MAI-Transcribe-1
#16 in Transcription (STT)microsoft · v1 · seit 2. April 2026 · 16× · zuletzt 30. Juni 2026
MAI-Transcribe-1 is Microsoft's first in-house automatic speech recognition (ASR) model, built by the MAI Superintelligence team, converting speech into text across 25 languages. Microsoft states it achieves the lowest Word Error Rate (WER, ~3.9%) on the FLEURS benchmark, outperforming Whisper-large-V3, GPT-Transcribe, ElevenLabs Scribe v2, and Gemini 3.1 Flash-Lite.

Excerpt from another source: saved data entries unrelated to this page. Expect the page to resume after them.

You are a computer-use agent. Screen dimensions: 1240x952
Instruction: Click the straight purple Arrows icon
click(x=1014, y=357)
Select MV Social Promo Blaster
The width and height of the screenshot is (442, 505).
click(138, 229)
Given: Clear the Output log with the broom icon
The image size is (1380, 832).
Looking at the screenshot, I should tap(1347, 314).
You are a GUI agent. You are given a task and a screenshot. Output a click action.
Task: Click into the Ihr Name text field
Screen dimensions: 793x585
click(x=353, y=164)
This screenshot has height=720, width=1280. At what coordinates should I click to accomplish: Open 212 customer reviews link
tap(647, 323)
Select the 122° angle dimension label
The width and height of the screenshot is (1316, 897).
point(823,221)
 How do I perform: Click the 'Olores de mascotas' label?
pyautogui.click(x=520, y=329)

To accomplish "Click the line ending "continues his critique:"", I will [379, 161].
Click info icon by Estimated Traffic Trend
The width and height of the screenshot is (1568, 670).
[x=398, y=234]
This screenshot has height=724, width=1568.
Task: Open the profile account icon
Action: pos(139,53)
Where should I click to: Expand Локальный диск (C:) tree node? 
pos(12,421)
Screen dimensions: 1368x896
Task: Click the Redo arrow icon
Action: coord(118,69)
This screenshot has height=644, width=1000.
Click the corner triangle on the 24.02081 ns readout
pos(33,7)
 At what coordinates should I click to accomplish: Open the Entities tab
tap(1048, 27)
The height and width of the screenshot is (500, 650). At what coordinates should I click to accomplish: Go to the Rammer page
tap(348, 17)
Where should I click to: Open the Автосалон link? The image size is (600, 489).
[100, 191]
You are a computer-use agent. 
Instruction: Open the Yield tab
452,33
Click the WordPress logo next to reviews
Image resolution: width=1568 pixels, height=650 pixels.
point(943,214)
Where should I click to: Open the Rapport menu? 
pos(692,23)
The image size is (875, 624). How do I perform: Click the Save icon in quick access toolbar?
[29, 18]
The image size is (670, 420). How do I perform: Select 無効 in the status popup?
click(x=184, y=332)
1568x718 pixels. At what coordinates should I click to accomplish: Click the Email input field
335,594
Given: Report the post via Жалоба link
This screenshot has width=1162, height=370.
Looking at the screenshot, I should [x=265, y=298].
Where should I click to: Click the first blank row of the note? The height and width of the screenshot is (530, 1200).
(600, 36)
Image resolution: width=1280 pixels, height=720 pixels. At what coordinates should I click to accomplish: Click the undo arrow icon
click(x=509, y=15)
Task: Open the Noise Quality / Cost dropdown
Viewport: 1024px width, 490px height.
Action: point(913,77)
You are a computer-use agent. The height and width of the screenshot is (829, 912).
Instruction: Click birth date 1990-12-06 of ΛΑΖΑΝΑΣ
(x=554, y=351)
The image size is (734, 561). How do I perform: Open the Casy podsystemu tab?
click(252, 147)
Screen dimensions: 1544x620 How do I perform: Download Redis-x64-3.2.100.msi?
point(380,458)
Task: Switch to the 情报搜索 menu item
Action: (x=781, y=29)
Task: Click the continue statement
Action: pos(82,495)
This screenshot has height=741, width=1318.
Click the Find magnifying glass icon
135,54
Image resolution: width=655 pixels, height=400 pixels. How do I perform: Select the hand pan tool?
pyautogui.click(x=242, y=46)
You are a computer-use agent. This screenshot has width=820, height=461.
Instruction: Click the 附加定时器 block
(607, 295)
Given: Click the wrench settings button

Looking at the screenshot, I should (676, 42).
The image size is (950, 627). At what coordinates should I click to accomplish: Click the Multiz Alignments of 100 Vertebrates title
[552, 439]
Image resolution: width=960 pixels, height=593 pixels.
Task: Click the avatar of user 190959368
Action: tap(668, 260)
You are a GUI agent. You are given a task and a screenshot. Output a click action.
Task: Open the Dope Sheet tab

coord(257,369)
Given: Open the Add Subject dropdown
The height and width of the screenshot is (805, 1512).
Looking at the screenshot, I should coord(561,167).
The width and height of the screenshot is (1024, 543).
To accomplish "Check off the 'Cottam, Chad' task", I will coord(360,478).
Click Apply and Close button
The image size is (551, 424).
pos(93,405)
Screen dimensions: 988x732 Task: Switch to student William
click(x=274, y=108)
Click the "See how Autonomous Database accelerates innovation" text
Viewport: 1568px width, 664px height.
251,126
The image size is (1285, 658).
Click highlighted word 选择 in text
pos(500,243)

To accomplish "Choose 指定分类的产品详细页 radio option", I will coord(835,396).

It runs about 2.5x faster than Azure Fast Transcription at roughly 50% lower GPU cost, starting at $0.36 per audio hour. The model is available in public preview via Microsoft Foundry and Azure Speech, but does not yet support real-time transcription, speaker diarization, or keyword/context biasing (Microsoft states these are planned for a future update).
Features
| Real-Time Streaming | Not supported (batch model); real-time transcription reportedly in development by Microsoft |
| Latency | Batch transcription 2.5x faster than Azure Fast Transcription; ~69x real-time according to Artificial Analysis |
| Platform | Microsoft Foundry / Azure Speech (LLM Speech API); integrated into Copilot, Teams, Bing, PowerPoint |
| Price | From $0.36 per audio hour |
| Release Date | April 2, 2026 (Public Preview) |
| Languages | 25 languages (incl. English, German, French, Spanish, Hindi, Japanese, Korean, Chinese, Arabic) |